_What this task involves_. Count the lines in the records below that contain the string "arrow". Give only the number.

====== Given information ======

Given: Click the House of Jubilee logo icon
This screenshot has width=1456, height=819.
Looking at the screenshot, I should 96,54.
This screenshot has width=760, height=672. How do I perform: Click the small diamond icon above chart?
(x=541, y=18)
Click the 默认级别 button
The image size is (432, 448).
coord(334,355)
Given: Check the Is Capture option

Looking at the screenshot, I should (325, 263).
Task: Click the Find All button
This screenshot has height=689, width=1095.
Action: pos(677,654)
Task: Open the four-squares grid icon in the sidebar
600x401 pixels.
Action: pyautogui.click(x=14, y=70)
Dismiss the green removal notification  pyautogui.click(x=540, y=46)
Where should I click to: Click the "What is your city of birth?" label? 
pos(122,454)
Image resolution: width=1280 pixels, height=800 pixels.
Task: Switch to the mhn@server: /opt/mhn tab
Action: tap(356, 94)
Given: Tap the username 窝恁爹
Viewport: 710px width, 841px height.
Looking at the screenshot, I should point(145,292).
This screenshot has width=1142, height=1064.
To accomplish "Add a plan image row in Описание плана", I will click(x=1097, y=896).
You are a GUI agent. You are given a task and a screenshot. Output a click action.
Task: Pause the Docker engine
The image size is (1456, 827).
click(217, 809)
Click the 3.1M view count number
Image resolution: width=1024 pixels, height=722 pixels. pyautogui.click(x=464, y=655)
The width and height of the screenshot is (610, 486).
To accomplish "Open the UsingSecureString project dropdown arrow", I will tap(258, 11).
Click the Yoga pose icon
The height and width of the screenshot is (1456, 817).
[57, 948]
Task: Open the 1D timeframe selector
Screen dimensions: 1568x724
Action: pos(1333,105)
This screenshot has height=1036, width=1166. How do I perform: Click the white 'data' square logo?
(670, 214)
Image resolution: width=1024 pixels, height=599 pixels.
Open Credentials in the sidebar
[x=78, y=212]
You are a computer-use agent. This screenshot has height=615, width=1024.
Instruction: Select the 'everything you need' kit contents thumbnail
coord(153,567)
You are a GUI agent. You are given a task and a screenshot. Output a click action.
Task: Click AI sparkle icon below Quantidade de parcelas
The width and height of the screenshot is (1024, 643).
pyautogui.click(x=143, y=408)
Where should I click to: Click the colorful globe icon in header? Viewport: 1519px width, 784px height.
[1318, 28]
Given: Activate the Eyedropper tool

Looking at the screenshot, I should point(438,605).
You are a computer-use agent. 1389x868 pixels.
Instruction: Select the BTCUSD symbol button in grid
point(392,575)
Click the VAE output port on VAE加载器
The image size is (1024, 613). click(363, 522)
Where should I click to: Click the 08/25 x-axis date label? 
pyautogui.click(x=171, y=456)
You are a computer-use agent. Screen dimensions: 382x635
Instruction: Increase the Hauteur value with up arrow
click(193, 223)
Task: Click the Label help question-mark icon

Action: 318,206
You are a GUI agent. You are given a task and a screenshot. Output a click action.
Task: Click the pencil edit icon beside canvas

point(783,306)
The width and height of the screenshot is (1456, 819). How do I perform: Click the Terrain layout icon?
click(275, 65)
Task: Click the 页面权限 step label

======

_Result of the task_. 2